Peptides are important regulatory molecules involved in a variety of biological mechanisms. Their function is generally determined by processing kinetics, interaction specificity and, more fundamentally, binding affinity. A thorough understanding of the contributions relevant for stable complex formation may form the basis of experimental rationalization, detection of novel ligands and optimization of lead compounds. Predictive structure-based methods can be very helpful, provided that they are of sufficiently high accuracy.
Structure-based binding studies face two major technical barriers. The first resides in the prediction of accurate 3D-structures for peptide/receptor complexes. Peptides are conformationally very flexible since most of their chemical bonds are subject to free rotation. A partial solution is to perform flexible docking using predefined rotamers. Yet, deviation from ideal rotameric states and small-scale flexibility due to bond angle bending present additional difficulties. Occasionally, peptides adopt variable binding modes, partly bulge out into solvent or let some flanking residues hang out of the binding site. Yet, it is often observed that one or more peptide side-chains are anchored into well-shaped pockets in the interface surface. In such cases, conformational flexibility is limited, which facilitates structure-based analysis.
The second problem is how to derive accurate binding affinities from experimental or modeled representations. Even short peptides easily contain more than a hundred atoms, making thousands of small pairwise atomic interactions. Further, ligand/receptor interfaces are rarely optimally packed and can include multiple water molecules. Finally, binding affinity depends on thermodynamic properties of the bound and free states of the molecules involved.
In view of these complications, structure-based affinity scoring methods invariably include approximations and/or a parameterization step wherein physically relevant effects are captured into tunable parameters. A distinction should be made between statistical and empirical methods. Statistical, or knowledge-based scoring methods operate on the basis of atom (or group) contact potentials derived from known protein structures. Empirical, or partitioning methods work with predefined physical energy terms, represented by parameterized mathematical equations that are optimized against experimental data. In view of the inevitable training step, validation on independent data is required. Here, it is not uncommon that methods performing relatively well on data similar to the training set are significantly less accurate on more divergent datasets or must even be retrained. Transferability therefore remains an important and delicate matter. Transferability is defined herein as the use of one and the same scoring function for different receptor/ligand systems.

** COLLECTED DATA **
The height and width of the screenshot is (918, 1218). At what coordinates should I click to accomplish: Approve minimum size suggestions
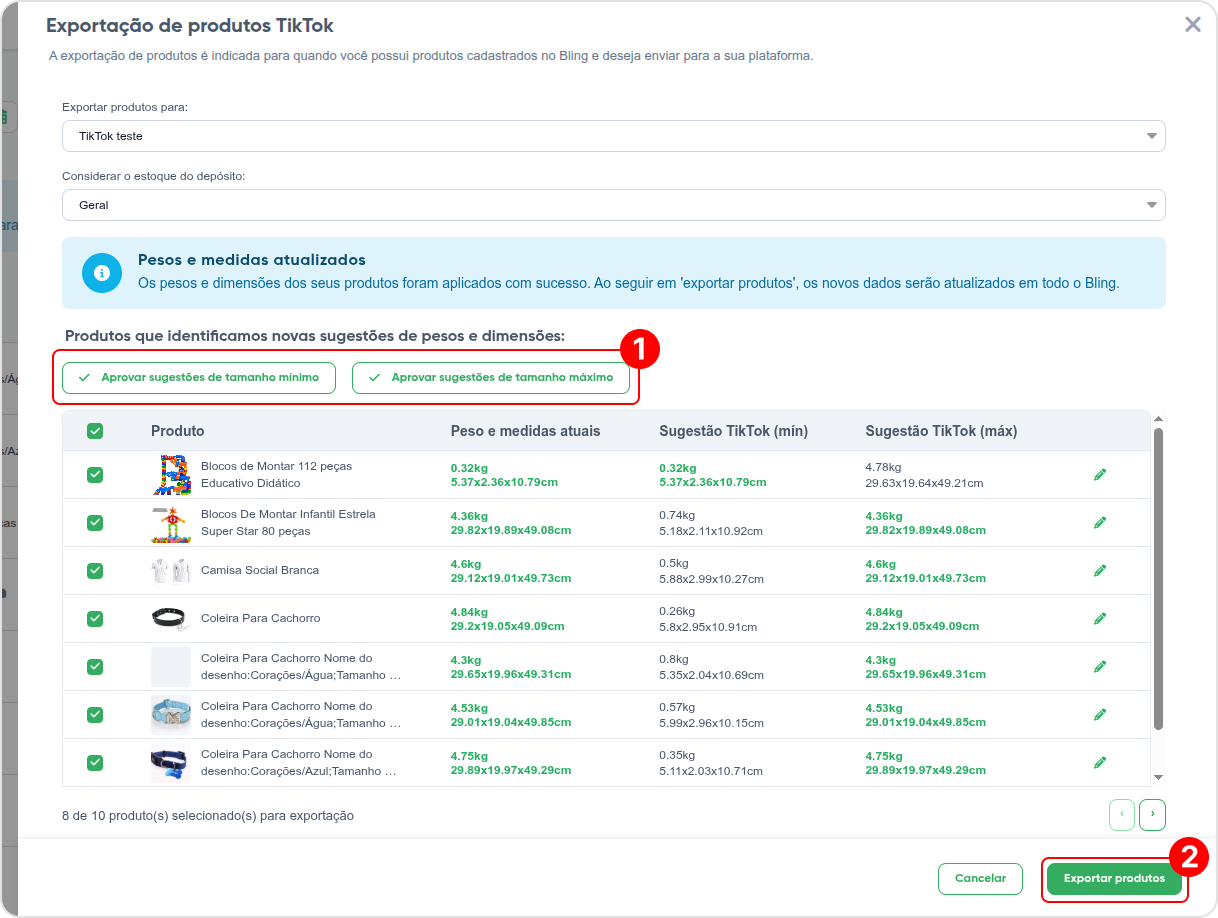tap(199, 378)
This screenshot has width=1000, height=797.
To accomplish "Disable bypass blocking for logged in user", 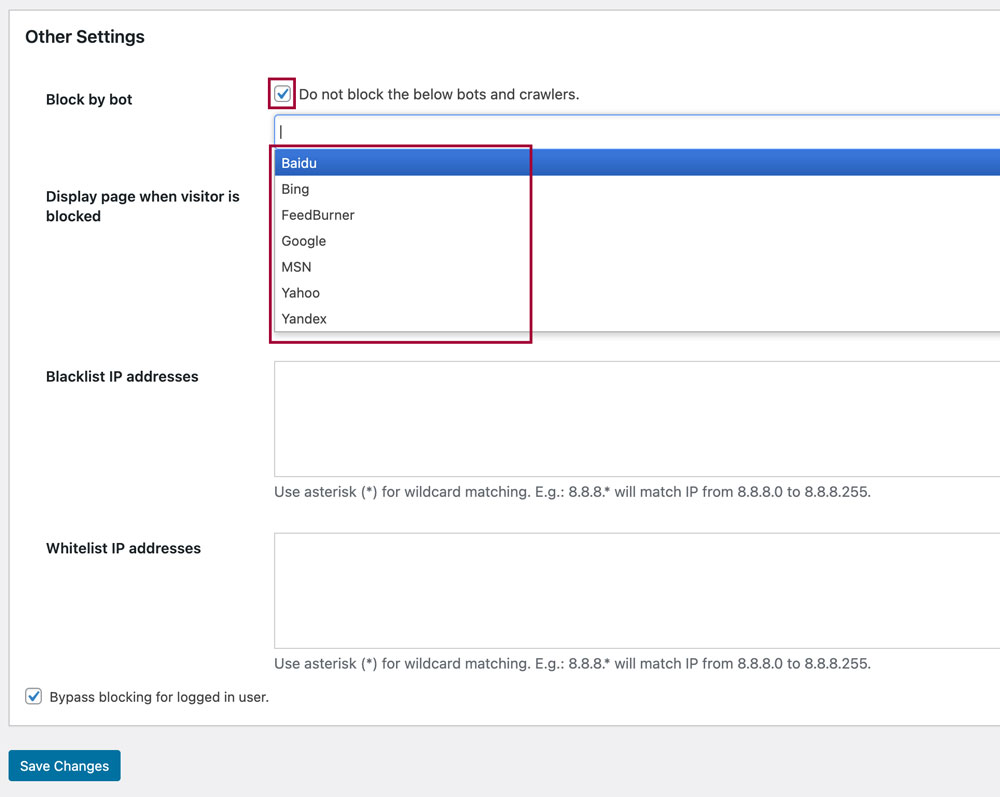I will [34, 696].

** EXERCISES TO COMPLETE **
a) According to the text on structure-based peptide binding studies, why are peptides conformationally very flexible? Answer in one to three sentences.
b) In the text on structure-based peptide binding studies, what are the atom contact potentials used by statistical scoring methods derived from?
c) Extend the text on structure-based peptide binding studies, picking up after its final sentence.

** WRITTEN ANSWERS **
a) Peptides are conformationally very flexible because most of their chemical bonds are subject to free rotation.

b) They are derived from known protein structures.

c)
The present invention is related to the binding characteristics of anchor residues within peptide ligands of receptor molecules, e.g. human leukocyte antigen (HLA) complexes. HLA class I molecules are immunologically important receptors involved in specific recognition between cytotoxic T lymphocytes and pathogen-infected cells. Pathogen-derived peptides, known as antigens, are mostly 8-10 residues long. Structural information from the Protein Data Bank (PDB) is available for an increasing number of receptor subtypes (at present about ten). Common features of these complexes are the strong interactions between receptor side-chains and the N- and C-terminal ends of the peptide backbone. The side-chains of peptide residues P2 (or, occasionally, P3) and P9 (for 9-mers) are located into well-formed pockets named B (or D) and F, respectively. Hence, the side-chain orientation of anchor residues and their structural context are relatively fixed. Yet, there is a significant variety in anchor properties among different subtypes. Finally, anchor residues are dominant contributors to total affinity and greatly determine binding specificity. For all these reasons, anchor residues in HLA class I complexes are ideally suited to develop or test novel affinity scoring methods.
The present invention relates to the identification of the physico-chemically most relevant affinity determinants. Possible contributions like contact-based potentials, weight-adapted conformational energy terms, shape complementarity, hydrophobic corrections and different entropical components may yield good results but poor transferability. Because of the danger of overparameterization, erroneous assignment of either false or redundant contributions is likely. Underparameterization, in particular of conformational strain, is another problem. The inventors therefore examined the possibility to develop a scoring function based exclusively on an established force field function. The principal advantage of force field based approaches is that different physico-chemical interactions can be computed in a consistent way.